Короче говоря, то самое послушание, доверие к старшим, которое мешало Иридию Викторовичу (стыдно – так стыдно) безмятежно наслаждаться любовью, – это же самое доверие спасало его от непосильных нагрузок на его податливую душу, вынужденную заниматься нейтрализацией и преследованием прохиндеев: благодаря Доверию он, повторяю, ощущал себя лишь орудием высших сил. Орудием, лишенным уступчивости и, что еще более важно, индивидуального зрения: оно видит столько подробностей, что из мира исчезает всякое подобие порядка, и вместо твердости, присущей ясности, в душе воцаряется хаос: Иванова сразу может оказаться не просто развязной диссиденткой, но и миловидной хохотушкой, немедленно бросающейся в слезы, чуть с нею в деканате заговорят потребовательней – у нее сразу обнаруживается и распухший нос, и больная мама в Каргополе, и др., и пр., и бог еще знает что, а Петров из циничного внутреннего эмигранта обращается в застенчивого тугодума, у которого проступают лоснящиеся штаны, простодушно вытаращенные глаза и фиолетовый прыщ, который, в свою очередь, так же неисчерпаем, как и атом. Конечно, конкретный анализ не следует подменять наклеиванием ярлыков, но если не закрываться от лавин подробностей, шагу не сумеешь ступить без тысячи колебаний: без отказа от собственного зрения не может быть ни послушания, ни доверия.

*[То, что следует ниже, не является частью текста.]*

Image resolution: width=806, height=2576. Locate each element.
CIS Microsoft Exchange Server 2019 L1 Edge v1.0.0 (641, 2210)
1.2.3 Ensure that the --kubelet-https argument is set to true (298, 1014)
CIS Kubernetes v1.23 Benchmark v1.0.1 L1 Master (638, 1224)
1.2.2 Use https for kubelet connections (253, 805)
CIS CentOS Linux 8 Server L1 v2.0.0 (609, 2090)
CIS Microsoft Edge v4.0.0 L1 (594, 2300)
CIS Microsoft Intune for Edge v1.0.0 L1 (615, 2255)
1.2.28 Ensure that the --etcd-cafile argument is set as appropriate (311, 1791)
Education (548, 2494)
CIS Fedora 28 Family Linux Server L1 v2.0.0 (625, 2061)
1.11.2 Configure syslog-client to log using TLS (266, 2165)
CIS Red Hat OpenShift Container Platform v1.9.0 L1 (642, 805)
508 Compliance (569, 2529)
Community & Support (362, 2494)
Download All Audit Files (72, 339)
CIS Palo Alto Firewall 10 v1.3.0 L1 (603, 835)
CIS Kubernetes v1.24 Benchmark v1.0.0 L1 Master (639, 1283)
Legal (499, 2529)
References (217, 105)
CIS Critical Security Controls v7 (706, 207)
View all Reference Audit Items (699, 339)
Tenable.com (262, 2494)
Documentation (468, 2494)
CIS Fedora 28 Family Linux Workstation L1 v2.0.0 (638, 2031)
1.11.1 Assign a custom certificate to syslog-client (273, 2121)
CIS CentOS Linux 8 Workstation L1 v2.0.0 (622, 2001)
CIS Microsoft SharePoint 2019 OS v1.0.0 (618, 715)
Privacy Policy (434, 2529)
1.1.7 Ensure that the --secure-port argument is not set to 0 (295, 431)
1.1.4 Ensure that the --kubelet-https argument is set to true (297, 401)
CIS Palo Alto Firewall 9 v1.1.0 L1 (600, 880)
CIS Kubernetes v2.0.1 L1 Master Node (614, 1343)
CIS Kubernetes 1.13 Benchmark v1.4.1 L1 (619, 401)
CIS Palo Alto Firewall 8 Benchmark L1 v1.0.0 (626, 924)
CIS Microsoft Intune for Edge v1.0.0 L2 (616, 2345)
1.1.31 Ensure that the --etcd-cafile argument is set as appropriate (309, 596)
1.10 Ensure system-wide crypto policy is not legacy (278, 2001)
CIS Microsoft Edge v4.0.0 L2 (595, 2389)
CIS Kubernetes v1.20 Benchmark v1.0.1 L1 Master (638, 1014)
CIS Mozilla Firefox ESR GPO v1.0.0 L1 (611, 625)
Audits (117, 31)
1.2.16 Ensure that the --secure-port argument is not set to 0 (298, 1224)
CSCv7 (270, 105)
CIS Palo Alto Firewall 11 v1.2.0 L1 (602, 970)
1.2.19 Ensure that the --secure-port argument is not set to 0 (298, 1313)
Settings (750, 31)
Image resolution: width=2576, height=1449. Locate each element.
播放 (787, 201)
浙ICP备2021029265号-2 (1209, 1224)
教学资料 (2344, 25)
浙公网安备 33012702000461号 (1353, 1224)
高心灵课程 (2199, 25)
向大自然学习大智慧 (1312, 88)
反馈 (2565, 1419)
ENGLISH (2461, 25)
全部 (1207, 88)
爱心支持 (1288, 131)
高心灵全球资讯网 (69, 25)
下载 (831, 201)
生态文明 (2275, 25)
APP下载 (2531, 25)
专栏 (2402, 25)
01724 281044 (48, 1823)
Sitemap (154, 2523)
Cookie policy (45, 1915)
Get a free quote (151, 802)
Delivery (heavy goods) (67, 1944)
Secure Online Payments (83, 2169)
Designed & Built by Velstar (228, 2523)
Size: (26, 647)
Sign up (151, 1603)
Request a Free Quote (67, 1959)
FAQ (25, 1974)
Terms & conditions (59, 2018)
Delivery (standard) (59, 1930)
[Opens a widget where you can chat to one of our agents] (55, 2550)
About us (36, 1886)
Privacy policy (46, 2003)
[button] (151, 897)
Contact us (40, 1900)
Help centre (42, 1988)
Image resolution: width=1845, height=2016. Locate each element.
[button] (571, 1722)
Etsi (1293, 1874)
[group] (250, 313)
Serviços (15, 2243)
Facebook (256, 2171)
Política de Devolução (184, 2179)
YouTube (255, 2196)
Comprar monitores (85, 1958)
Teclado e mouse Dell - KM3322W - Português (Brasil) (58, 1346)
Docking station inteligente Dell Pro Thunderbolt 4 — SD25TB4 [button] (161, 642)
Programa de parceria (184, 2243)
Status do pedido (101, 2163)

Доверие к старшим позволяло ему вполне безболезненно сносить и тесную зарплату, и тесную комнату, и очень уж неспешное продвижение по службе: наступит положенный срок – и высшие силы все исправят. По отношению к старшим – Доверие, по отношению к принципам – Верность, для светлого взгляда в будущее двух этих китов было довольно. Повседневной же опорой его духа – вкупе с Машинальностью – было ощущение «все как положено». Болезнь супруги, очередь в садик, скрипучая тахта для ночных отправлений, после которых следовало безотлагательно вступать в состязание с Гизатуллиным, трудности с публикацией диссертационных материалов – словом, все, чем люди тяготятся, служило для него источником тайной гордости: все у него, как у больших.